Smith now works as a social scientist for the Arkansas Game and Fish Commission, where her efforts include working with private landowners, and she says this project was of particular interest to the agency given that in Arkansas, an estimated 85% to 90% of forested land is under private ownership.

“With the tools and skills that I learned at UConn through pursuing my master’s, I was able to initiate an evaluative process for a new division, so that they are hitting the ground running and trying to improve communications with private landowners and the private lands biologists can start employing social science more regularly and more intentionally,” Smith says. “That’s been really cool to see.”

Rittenhouse says the direction of his research has pivoted since undertaking this project.

“The conceptual model of private forest owner behavioral influences as it relates to land management has become the focal point of my research going forward,” he says. “I view the nexus as a little bit interchangeable in the work that I do in supporting environmental planning, conservation, planning and stewardship, and decision-making around private lands and public lands.”

A current project that Rittenhouse is focusing on is the Connecticut Wildlife Action Plan revision, and he says they are applying the same approach to study motivations and influences to enhance conservation efforts.

He says, “I’m looking at this relationship between landowners and other stewards and stakeholders of Connecticut’s wildlife and their habitats and then at the conservation, policy, and financial tools available, as well as the science supporting our conservation-need species and their current status. What are the threats? What does the future look like for those species in their habitats?”

Enhancing conservation by considering humans is a growing trend that Smith has recognized since her time at UConn as an undergraduate.

“I’m seeing it in real time that there’s more recognition that the human element shouldn’t be an afterthought. People should be as important to understanding biology as the wildlife as their habitats,” says Smith. “It’s been touted more and more that wildlife management is people management. It has been interesting to see that shift, even in the last few years. We are starting to see it more and more, not just in, obviously, the wildlife conservation field, but in science more broadly and I think it can only do great things for the sciences and all its applications.”
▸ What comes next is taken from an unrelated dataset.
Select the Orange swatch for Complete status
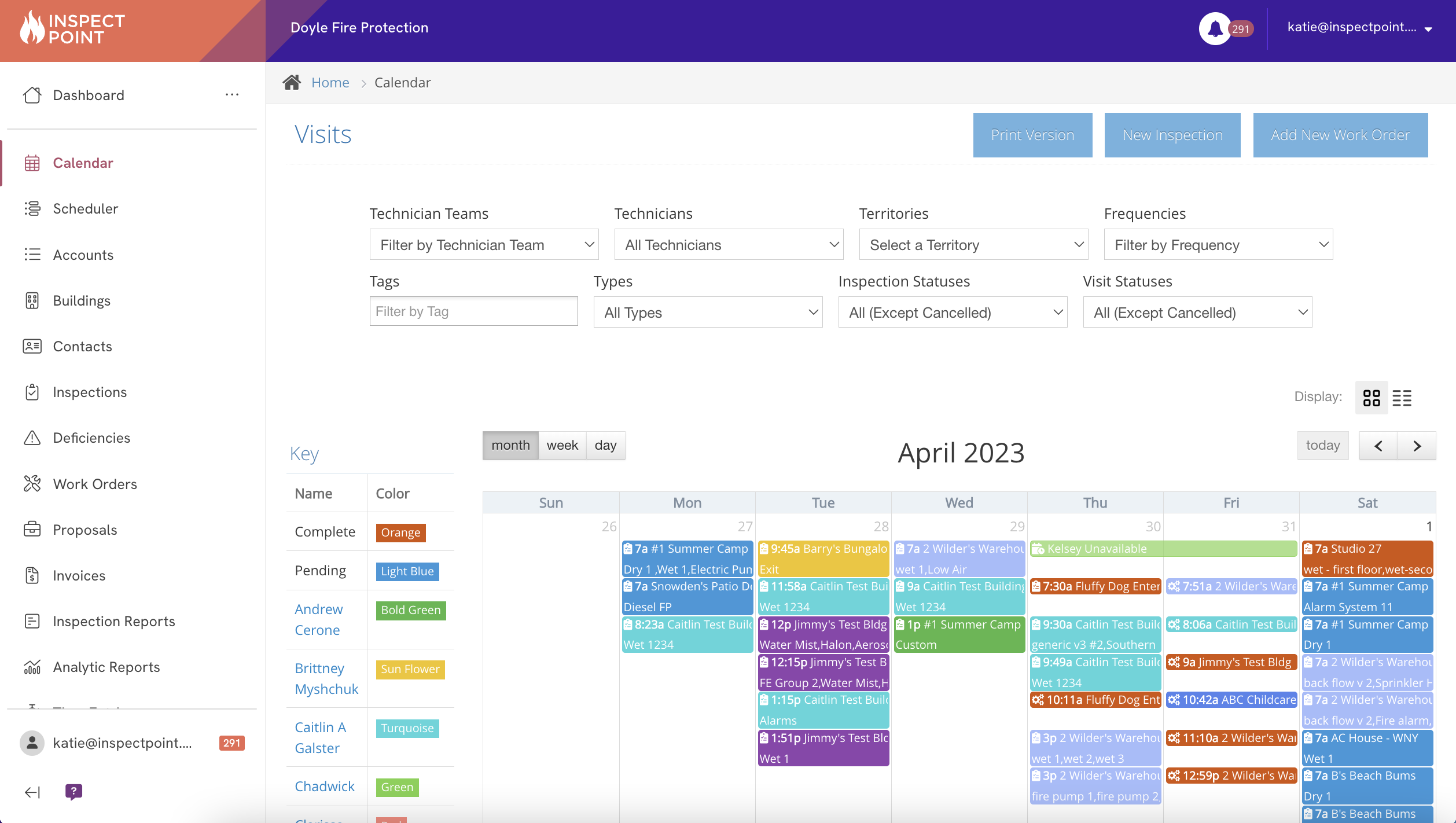 point(400,532)
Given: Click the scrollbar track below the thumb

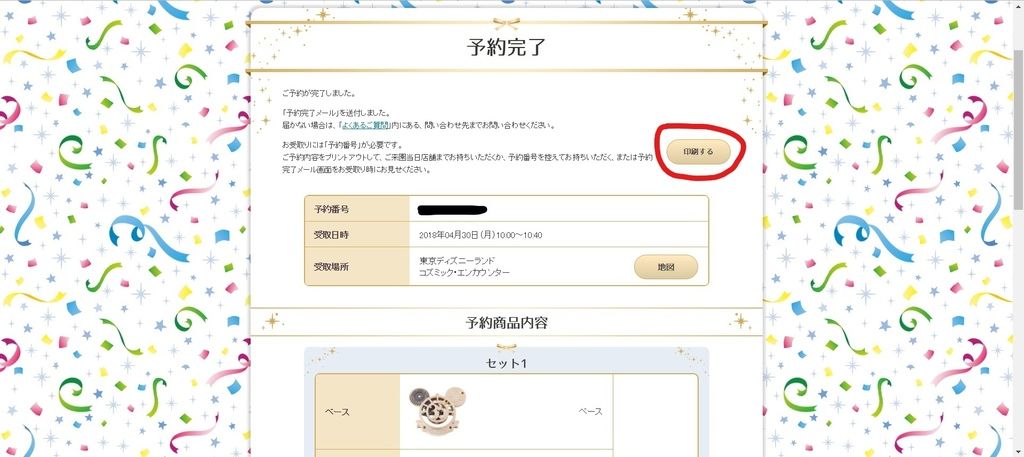Looking at the screenshot, I should [1018, 333].
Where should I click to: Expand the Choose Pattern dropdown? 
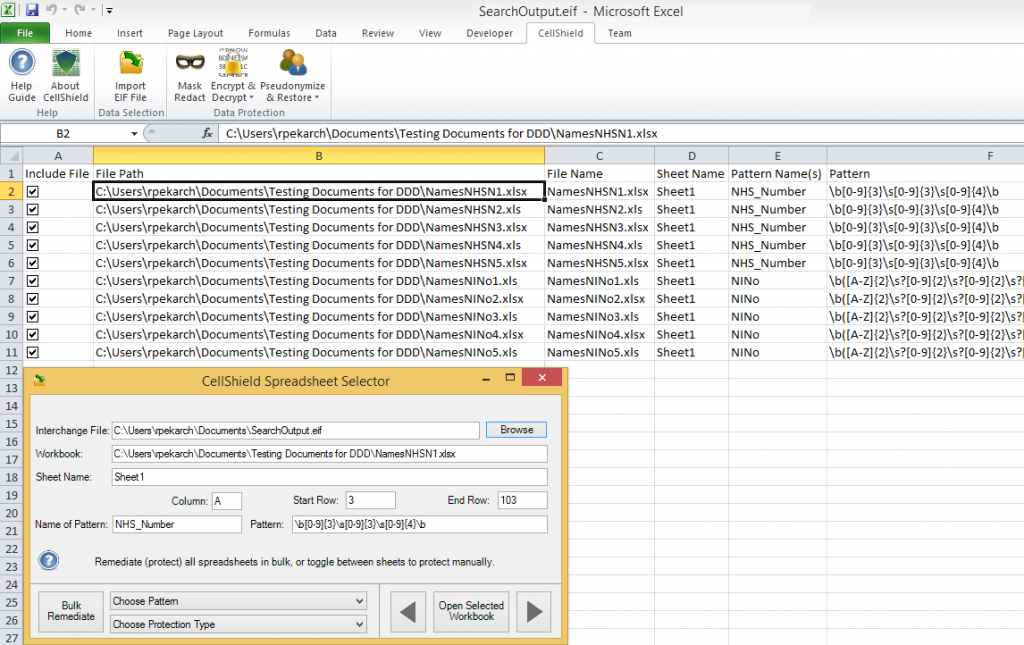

Rittenhouse says research like this is at the forefront and it is vital to have a firm understanding of what research has already been done and where it needs to go because there are a lot of changes underway.

“Most of the literature has oriented around forest management as timber harvest only, and it is much more than that. It really needs to be because of shifting demographics and landowners and society and how we view our relationship with nature. It’s become much less extractive and much more interactive. I think that’s positive for nature and that’s positive for people,” says Rittenhouse.

Smith adds, “Through different roles that I held, I saw the value and importance of connecting people with nature and how important the work of natural resource agencies and organizations is. It has to involve people, right? There’s ultimately a link between people’s opinions and attitudes on management decisions and what the agencies will do.”